■ WHAT IS REQUIRED
Please reproduce the entries that follow, keeping each word intact.

■ Stored data entries
◇ ◇ ◇ ◇ ◇ ◇ ◇

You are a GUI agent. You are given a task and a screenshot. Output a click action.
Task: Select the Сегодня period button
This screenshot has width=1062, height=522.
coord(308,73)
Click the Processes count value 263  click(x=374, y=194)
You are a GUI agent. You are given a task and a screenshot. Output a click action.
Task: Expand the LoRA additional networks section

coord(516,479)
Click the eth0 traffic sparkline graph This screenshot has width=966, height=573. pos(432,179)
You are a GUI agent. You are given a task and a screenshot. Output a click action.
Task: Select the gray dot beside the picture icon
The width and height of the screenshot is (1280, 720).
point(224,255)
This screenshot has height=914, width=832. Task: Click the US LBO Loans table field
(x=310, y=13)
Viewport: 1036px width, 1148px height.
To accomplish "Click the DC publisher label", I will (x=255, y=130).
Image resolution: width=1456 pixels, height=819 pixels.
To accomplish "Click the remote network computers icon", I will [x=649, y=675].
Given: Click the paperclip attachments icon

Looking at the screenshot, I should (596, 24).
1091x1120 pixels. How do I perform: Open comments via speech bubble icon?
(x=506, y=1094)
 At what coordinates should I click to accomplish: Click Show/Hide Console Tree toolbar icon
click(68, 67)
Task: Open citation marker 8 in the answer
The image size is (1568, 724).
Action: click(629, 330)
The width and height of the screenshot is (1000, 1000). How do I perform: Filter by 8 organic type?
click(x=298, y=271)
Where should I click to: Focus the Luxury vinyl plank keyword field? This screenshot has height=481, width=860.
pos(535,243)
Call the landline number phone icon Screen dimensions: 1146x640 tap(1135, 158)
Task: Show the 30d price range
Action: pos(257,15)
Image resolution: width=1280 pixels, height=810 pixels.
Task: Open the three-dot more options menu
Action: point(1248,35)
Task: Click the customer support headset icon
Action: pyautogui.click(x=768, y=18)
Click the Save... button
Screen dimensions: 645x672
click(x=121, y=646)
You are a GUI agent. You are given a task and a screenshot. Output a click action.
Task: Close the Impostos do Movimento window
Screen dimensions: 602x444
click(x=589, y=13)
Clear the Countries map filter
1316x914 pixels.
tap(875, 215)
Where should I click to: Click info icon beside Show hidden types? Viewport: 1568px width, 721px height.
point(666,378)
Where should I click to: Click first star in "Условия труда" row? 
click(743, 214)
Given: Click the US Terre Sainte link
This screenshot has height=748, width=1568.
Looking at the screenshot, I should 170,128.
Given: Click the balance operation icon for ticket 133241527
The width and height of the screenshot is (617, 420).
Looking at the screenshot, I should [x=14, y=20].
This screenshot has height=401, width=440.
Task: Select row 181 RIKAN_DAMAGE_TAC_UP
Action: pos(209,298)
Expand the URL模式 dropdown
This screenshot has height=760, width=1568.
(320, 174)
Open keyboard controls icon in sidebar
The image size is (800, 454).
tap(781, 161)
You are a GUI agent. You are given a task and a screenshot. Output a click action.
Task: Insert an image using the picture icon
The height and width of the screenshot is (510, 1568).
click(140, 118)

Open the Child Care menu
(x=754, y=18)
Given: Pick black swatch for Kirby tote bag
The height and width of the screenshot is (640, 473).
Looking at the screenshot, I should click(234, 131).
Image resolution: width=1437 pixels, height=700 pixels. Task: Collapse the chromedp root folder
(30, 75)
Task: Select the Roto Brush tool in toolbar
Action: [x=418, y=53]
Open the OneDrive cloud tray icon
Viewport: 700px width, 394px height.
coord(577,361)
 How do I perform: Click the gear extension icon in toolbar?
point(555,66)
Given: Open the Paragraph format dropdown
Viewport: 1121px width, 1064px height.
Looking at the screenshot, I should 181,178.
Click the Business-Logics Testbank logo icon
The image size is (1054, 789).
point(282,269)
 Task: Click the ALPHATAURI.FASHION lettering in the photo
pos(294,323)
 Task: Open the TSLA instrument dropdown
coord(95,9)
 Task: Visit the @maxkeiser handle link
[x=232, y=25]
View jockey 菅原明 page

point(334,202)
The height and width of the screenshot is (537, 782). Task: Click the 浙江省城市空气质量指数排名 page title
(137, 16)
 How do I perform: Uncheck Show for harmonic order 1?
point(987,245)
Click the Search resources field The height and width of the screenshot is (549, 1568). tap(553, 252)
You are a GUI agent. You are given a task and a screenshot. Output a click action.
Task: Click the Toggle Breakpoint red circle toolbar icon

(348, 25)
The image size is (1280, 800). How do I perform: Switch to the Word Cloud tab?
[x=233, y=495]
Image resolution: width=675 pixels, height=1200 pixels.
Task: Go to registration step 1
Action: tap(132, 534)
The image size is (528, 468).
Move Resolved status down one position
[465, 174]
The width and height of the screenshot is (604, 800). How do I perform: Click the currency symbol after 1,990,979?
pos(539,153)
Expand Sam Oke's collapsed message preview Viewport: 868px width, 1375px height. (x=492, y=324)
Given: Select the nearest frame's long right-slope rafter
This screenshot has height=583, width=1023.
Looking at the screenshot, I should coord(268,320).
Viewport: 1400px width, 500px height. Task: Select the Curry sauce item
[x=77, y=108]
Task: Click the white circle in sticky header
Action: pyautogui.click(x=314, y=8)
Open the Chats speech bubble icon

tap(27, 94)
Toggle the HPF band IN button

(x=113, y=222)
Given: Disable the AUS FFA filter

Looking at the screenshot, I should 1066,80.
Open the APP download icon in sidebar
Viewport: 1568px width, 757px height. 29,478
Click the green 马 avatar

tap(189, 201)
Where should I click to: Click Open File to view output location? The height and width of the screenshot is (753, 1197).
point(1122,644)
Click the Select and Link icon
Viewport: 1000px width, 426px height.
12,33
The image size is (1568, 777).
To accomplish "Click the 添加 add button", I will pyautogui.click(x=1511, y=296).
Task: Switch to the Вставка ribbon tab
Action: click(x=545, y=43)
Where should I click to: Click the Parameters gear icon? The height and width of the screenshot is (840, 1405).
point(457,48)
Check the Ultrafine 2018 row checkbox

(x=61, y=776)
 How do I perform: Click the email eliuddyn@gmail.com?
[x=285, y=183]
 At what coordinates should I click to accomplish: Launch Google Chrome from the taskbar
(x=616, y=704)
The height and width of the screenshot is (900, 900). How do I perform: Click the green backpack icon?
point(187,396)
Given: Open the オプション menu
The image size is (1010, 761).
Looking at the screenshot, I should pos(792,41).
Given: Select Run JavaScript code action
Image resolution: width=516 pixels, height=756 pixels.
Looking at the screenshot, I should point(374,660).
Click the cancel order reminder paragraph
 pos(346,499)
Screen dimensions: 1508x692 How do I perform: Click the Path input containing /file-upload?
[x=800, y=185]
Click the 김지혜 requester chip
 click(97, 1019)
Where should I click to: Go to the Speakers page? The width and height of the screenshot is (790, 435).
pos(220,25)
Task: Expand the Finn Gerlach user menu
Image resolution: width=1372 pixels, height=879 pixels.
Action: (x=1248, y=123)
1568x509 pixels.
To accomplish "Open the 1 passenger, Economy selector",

◇ ◇ ◇ ◇ ◇ ◇ ◇

■ RESULT BELOW
You are a GUI agent. You are given a task and a screenshot. Output a click action.
Task: Select the Сегодня period button
This screenshot has width=1062, height=522.
coord(308,73)
Click the Processes count value 263  click(x=374, y=194)
You are a GUI agent. You are given a task and a screenshot. Output a click action.
Task: Expand the LoRA additional networks section

coord(516,479)
Click the eth0 traffic sparkline graph This screenshot has width=966, height=573. pos(432,179)
You are a GUI agent. You are given a task and a screenshot. Output a click action.
Task: Select the gray dot beside the picture icon
The width and height of the screenshot is (1280, 720).
point(224,255)
This screenshot has height=914, width=832. Task: Click the US LBO Loans table field
(x=310, y=13)
Viewport: 1036px width, 1148px height.
To accomplish "Click the DC publisher label", I will (x=255, y=130).
Image resolution: width=1456 pixels, height=819 pixels.
To accomplish "Click the remote network computers icon", I will [x=649, y=675].
Given: Click the paperclip attachments icon

Looking at the screenshot, I should (596, 24).
1091x1120 pixels. How do I perform: Open comments via speech bubble icon?
(x=506, y=1094)
 At what coordinates should I click to accomplish: Click Show/Hide Console Tree toolbar icon
click(68, 67)
Task: Open citation marker 8 in the answer
The image size is (1568, 724).
Action: click(629, 330)
The width and height of the screenshot is (1000, 1000). How do I perform: Filter by 8 organic type?
click(x=298, y=271)
Where should I click to: Focus the Luxury vinyl plank keyword field? This screenshot has height=481, width=860.
pos(535,243)
Call the landline number phone icon Screen dimensions: 1146x640 tap(1135, 158)
Task: Show the 30d price range
Action: pos(257,15)
Image resolution: width=1280 pixels, height=810 pixels.
Task: Open the three-dot more options menu
Action: point(1248,35)
Task: Click the customer support headset icon
Action: pyautogui.click(x=768, y=18)
Click the Save... button
Screen dimensions: 645x672
click(x=121, y=646)
You are a GUI agent. You are given a task and a screenshot. Output a click action.
Task: Close the Impostos do Movimento window
Screen dimensions: 602x444
click(x=589, y=13)
Clear the Countries map filter
1316x914 pixels.
tap(875, 215)
Where should I click to: Click info icon beside Show hidden types? Viewport: 1568px width, 721px height.
point(666,378)
Where should I click to: Click first star in "Условия труда" row? 
click(743, 214)
Given: Click the US Terre Sainte link
This screenshot has height=748, width=1568.
Looking at the screenshot, I should 170,128.
Given: Click the balance operation icon for ticket 133241527
The width and height of the screenshot is (617, 420).
Looking at the screenshot, I should [x=14, y=20].
This screenshot has height=401, width=440.
Task: Select row 181 RIKAN_DAMAGE_TAC_UP
Action: pos(209,298)
Expand the URL模式 dropdown
This screenshot has height=760, width=1568.
(320, 174)
Open keyboard controls icon in sidebar
The image size is (800, 454).
tap(781, 161)
You are a GUI agent. You are given a task and a screenshot. Output a click action.
Task: Insert an image using the picture icon
The height and width of the screenshot is (510, 1568).
click(140, 118)

Open the Child Care menu
(x=754, y=18)
Given: Pick black swatch for Kirby tote bag
The height and width of the screenshot is (640, 473).
Looking at the screenshot, I should click(234, 131).
Image resolution: width=1437 pixels, height=700 pixels. Task: Collapse the chromedp root folder
(30, 75)
Task: Select the Roto Brush tool in toolbar
Action: [x=418, y=53]
Open the OneDrive cloud tray icon
Viewport: 700px width, 394px height.
coord(577,361)
 How do I perform: Click the gear extension icon in toolbar?
point(555,66)
Given: Open the Paragraph format dropdown
Viewport: 1121px width, 1064px height.
Looking at the screenshot, I should 181,178.
Click the Business-Logics Testbank logo icon
The image size is (1054, 789).
point(282,269)
 Task: Click the ALPHATAURI.FASHION lettering in the photo
pos(294,323)
 Task: Open the TSLA instrument dropdown
coord(95,9)
 Task: Visit the @maxkeiser handle link
[x=232, y=25]
View jockey 菅原明 page

point(334,202)
The height and width of the screenshot is (537, 782). Task: Click the 浙江省城市空气质量指数排名 page title
(137, 16)
 How do I perform: Uncheck Show for harmonic order 1?
point(987,245)
Click the Search resources field The height and width of the screenshot is (549, 1568). tap(553, 252)
You are a GUI agent. You are given a task and a screenshot. Output a click action.
Task: Click the Toggle Breakpoint red circle toolbar icon

(348, 25)
The image size is (1280, 800). How do I perform: Switch to the Word Cloud tab?
[x=233, y=495]
Image resolution: width=675 pixels, height=1200 pixels.
Task: Go to registration step 1
Action: tap(132, 534)
The image size is (528, 468).
Move Resolved status down one position
[465, 174]
The width and height of the screenshot is (604, 800). How do I perform: Click the currency symbol after 1,990,979?
pos(539,153)
Expand Sam Oke's collapsed message preview Viewport: 868px width, 1375px height. (x=492, y=324)
Given: Select the nearest frame's long right-slope rafter
This screenshot has height=583, width=1023.
Looking at the screenshot, I should coord(268,320).
Viewport: 1400px width, 500px height. Task: Select the Curry sauce item
[x=77, y=108]
Task: Click the white circle in sticky header
Action: pyautogui.click(x=314, y=8)
Open the Chats speech bubble icon

tap(27, 94)
Toggle the HPF band IN button

(x=113, y=222)
Given: Disable the AUS FFA filter

Looking at the screenshot, I should 1066,80.
Open the APP download icon in sidebar
Viewport: 1568px width, 757px height. 29,478
Click the green 马 avatar

tap(189, 201)
Where should I click to: Click Open File to view output location? The height and width of the screenshot is (753, 1197).
point(1122,644)
Click the Select and Link icon
Viewport: 1000px width, 426px height.
12,33
The image size is (1568, 777).
To accomplish "Click the 添加 add button", I will pyautogui.click(x=1511, y=296).
Task: Switch to the Вставка ribbon tab
Action: click(x=545, y=43)
Where should I click to: Click the Parameters gear icon? The height and width of the screenshot is (840, 1405).
point(457,48)
Check the Ultrafine 2018 row checkbox

(x=61, y=776)
 How do I perform: Click the email eliuddyn@gmail.com?
[x=285, y=183]
 At what coordinates should I click to accomplish: Launch Google Chrome from the taskbar
(x=616, y=704)
The height and width of the screenshot is (900, 900). How do I perform: Click the green backpack icon?
point(187,396)
Given: Open the オプション menu
The image size is (1010, 761).
Looking at the screenshot, I should pos(792,41).
Given: Select Run JavaScript code action
Image resolution: width=516 pixels, height=756 pixels.
Looking at the screenshot, I should point(374,660).
Click the cancel order reminder paragraph
 pos(346,499)
Screen dimensions: 1508x692 How do I perform: Click the Path input containing /file-upload?
[x=800, y=185]
Click the 김지혜 requester chip
 click(97, 1019)
Where should I click to: Go to the Speakers page? The width and height of the screenshot is (790, 435).
pos(220,25)
Task: Expand the Finn Gerlach user menu
Image resolution: width=1372 pixels, height=879 pixels.
Action: (x=1248, y=123)
1568x509 pixels.
To accomplish "Open the 1 passenger, Economy selector",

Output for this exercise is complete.